New data from the CDC reveal that the annual rates of hepatitis C infection tripled between 2009-2018, and was highest among those in their 20s and 30s. In 2018, millennials and baby boomers made up more than two-thirds of all infected individuals. Those in their 20s experienced a 300% increase in HCV rates since 2009, while those in their 30s saw a 400% spike in cases. At the same time, only about 61% of HCV-positive individuals between 2015-2018 knew that they were infected.
Stephen Harrison, M.D., gastroenterologist, a hepatologist and medical director, Pinnacle Clinical Research, states,
“While there’s no data to suggest that these younger patients will experience a more rapid progression of liver disease, it’s important to understand their baseline liver health. Utilizing quantitative tools like FibroScan supports our understanding of disease progression in the broader population affected by HCV”
Non-alcoholic fatty liver disease (NAFLD) affects 1:3 Americans. Studies show that liver disease accounts for approximately two million deaths per year worldwide and, with the growing epidemic of obesity and Type 2 diabetes mellitus, the burden of NAFLD is expected to proliferate. Moreover, NAFLD poses an increasing risk to Americans living with hepatitis B. Recent data suggests that as people age, a great number of these patients are presenting with advancing liver disease, the result of co-morbid conditions complicating care.
Jon Gingrich, CEO, Echosens North America, explains
“These data reinforce the need to monitor liver health in people living with viral hepatitis. While there are effective cures for hepatitis C infection, they don’t cure liver disease”
One study on how NAFLD impacts patients treated and cured for hepatitis C infection found that NAFLD identified in patients prior to treatment persisted after curing their HCV infection. Among those with NAFLD before treatment, 6.25% still had significant liver scarring after their HCV infection was cured.
“With the high prevalence of NAFLD among the baby-boomer population, we believe that FibroScan can be an important assessment and monitoring tool for those living with viral hepatitis, as well as those cured of the virus,” continues Gingrich. “FibroScan is non-invasive technology that quickly provides a quantitative assessment of liver fat and stiffness at the point of care before NAFLD becomes symptomatic.”

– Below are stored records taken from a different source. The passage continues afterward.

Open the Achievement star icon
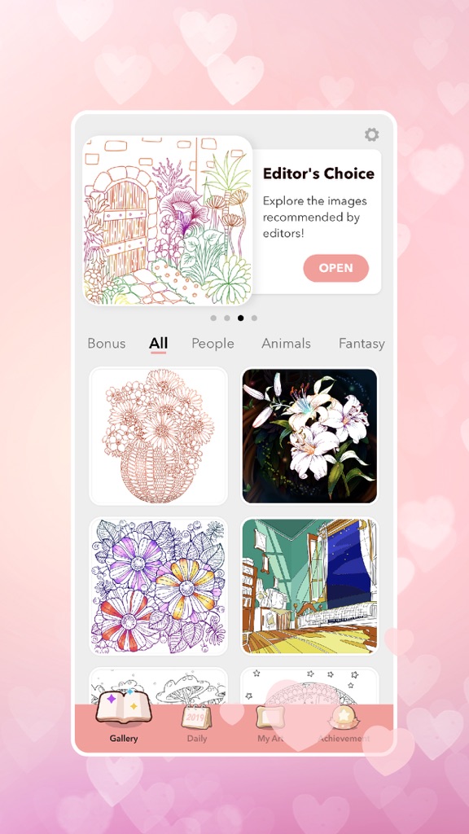 point(344,717)
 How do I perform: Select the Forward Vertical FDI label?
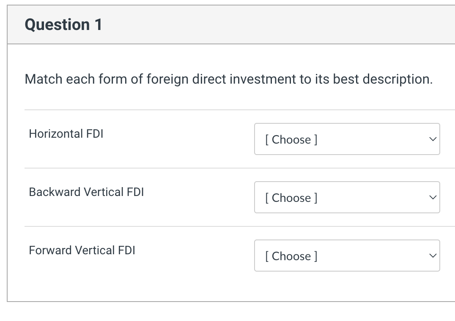point(82,250)
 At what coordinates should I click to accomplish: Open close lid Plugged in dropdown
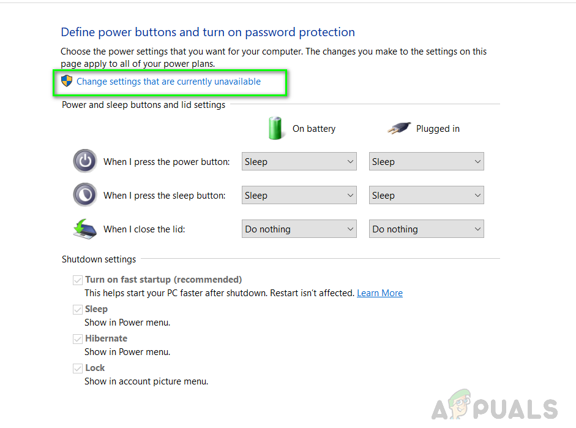click(x=427, y=229)
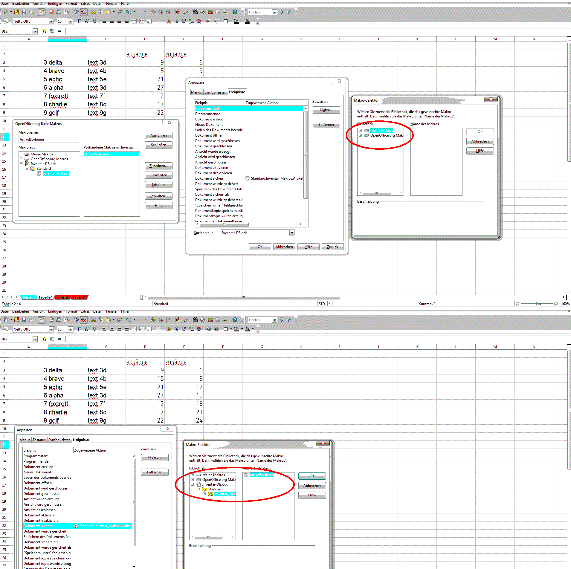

About the American Liver Foundation
Founded in 1976, the American Liver Foundation (ALF) is the nation’s largest patient advocacy organization for people with liver disease. ALF reaches more than 3 million individuals each year with health information, education, and support services via its national office, 17 U.S. divisions, and an active online presence. Recognized as a trusted voice for liver disease patients, ALF also operates a national toll-free helpline (800-GO-LIVER), educates patients, policymakers and the public, and provides grants to early-career researchers to help find a cure for all liver diseases. ALF is celebrating more than 40 years of turning patients into survivors. For more information about ALF, please visit www.liverfoundation.org.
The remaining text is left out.